### GIVEN DATA
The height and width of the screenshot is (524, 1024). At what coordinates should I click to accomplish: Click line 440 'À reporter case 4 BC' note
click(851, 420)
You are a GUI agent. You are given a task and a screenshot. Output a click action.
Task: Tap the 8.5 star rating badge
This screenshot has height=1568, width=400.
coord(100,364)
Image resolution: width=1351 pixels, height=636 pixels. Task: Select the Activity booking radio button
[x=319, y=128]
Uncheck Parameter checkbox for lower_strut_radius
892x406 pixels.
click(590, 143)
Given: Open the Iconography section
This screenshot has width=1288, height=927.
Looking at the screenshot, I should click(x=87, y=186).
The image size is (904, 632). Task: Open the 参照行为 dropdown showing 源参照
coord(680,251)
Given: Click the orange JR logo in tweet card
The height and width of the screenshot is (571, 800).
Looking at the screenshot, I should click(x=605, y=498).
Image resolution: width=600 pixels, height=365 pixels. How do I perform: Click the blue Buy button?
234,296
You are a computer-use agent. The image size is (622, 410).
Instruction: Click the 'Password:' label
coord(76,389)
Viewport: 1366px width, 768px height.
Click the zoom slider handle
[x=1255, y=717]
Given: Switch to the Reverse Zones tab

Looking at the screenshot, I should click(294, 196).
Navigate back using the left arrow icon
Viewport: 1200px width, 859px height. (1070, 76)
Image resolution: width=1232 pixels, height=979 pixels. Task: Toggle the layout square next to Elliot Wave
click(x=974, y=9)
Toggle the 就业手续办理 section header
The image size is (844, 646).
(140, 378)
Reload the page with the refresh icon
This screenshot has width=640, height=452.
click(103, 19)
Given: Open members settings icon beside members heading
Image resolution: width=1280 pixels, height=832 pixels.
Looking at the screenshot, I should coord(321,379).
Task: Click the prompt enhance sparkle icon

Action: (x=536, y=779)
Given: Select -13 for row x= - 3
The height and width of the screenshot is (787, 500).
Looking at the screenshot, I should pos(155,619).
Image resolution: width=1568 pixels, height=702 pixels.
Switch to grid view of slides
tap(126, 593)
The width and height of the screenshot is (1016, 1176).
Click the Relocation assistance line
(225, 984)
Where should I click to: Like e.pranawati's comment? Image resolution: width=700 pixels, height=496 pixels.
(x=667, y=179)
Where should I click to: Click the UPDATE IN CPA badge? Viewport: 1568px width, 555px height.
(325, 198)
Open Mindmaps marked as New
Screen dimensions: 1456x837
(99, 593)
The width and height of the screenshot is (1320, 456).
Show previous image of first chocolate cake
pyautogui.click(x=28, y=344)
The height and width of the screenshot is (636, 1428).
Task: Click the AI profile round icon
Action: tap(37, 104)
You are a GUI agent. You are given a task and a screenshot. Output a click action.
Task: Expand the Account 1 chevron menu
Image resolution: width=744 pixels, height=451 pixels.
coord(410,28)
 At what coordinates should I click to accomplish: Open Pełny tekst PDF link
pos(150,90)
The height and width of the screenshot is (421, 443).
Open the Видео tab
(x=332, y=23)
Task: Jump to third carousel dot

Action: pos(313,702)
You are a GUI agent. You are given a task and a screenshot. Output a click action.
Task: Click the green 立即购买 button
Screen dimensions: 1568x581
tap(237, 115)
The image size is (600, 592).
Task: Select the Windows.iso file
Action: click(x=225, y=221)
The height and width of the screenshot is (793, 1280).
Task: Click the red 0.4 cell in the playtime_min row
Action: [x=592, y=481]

### BRIEF
Returned text must match every record word for word.

### TASK SOLUTION
The height and width of the screenshot is (524, 1024). At what coordinates should I click to accomplish: Click line 440 'À reporter case 4 BC' note
click(851, 420)
You are a GUI agent. You are given a task and a screenshot. Output a click action.
Task: Tap the 8.5 star rating badge
This screenshot has height=1568, width=400.
coord(100,364)
Image resolution: width=1351 pixels, height=636 pixels. Task: Select the Activity booking radio button
[x=319, y=128]
Uncheck Parameter checkbox for lower_strut_radius
892x406 pixels.
click(590, 143)
Given: Open the Iconography section
This screenshot has width=1288, height=927.
Looking at the screenshot, I should click(x=87, y=186).
The image size is (904, 632). Task: Open the 参照行为 dropdown showing 源参照
coord(680,251)
Given: Click the orange JR logo in tweet card
The height and width of the screenshot is (571, 800).
Looking at the screenshot, I should click(x=605, y=498).
Image resolution: width=600 pixels, height=365 pixels. How do I perform: Click the blue Buy button?
234,296
You are a computer-use agent. The image size is (622, 410).
Instruction: Click the 'Password:' label
coord(76,389)
Viewport: 1366px width, 768px height.
Click the zoom slider handle
[x=1255, y=717]
Given: Switch to the Reverse Zones tab

Looking at the screenshot, I should click(294, 196).
Navigate back using the left arrow icon
Viewport: 1200px width, 859px height. (1070, 76)
Image resolution: width=1232 pixels, height=979 pixels. Task: Toggle the layout square next to Elliot Wave
click(x=974, y=9)
Toggle the 就业手续办理 section header
The image size is (844, 646).
(140, 378)
Reload the page with the refresh icon
This screenshot has width=640, height=452.
click(103, 19)
Given: Open members settings icon beside members heading
Image resolution: width=1280 pixels, height=832 pixels.
Looking at the screenshot, I should coord(321,379).
Task: Click the prompt enhance sparkle icon

Action: (x=536, y=779)
Given: Select -13 for row x= - 3
The height and width of the screenshot is (787, 500).
Looking at the screenshot, I should pos(155,619).
Image resolution: width=1568 pixels, height=702 pixels.
Switch to grid view of slides
tap(126, 593)
The width and height of the screenshot is (1016, 1176).
Click the Relocation assistance line
(225, 984)
Where should I click to: Like e.pranawati's comment? Image resolution: width=700 pixels, height=496 pixels.
(x=667, y=179)
Where should I click to: Click the UPDATE IN CPA badge? Viewport: 1568px width, 555px height.
(325, 198)
Open Mindmaps marked as New
Screen dimensions: 1456x837
(99, 593)
The width and height of the screenshot is (1320, 456).
Show previous image of first chocolate cake
pyautogui.click(x=28, y=344)
The height and width of the screenshot is (636, 1428).
Task: Click the AI profile round icon
Action: tap(37, 104)
You are a GUI agent. You are given a task and a screenshot. Output a click action.
Task: Expand the Account 1 chevron menu
Image resolution: width=744 pixels, height=451 pixels.
coord(410,28)
 At what coordinates should I click to accomplish: Open Pełny tekst PDF link
pos(150,90)
The height and width of the screenshot is (421, 443).
Open the Видео tab
(x=332, y=23)
Task: Jump to third carousel dot

Action: pos(313,702)
You are a GUI agent. You are given a task and a screenshot. Output a click action.
Task: Click the green 立即购买 button
Screen dimensions: 1568x581
tap(237, 115)
The image size is (600, 592).
Task: Select the Windows.iso file
Action: click(x=225, y=221)
The height and width of the screenshot is (793, 1280).
Task: Click the red 0.4 cell in the playtime_min row
Action: [x=592, y=481]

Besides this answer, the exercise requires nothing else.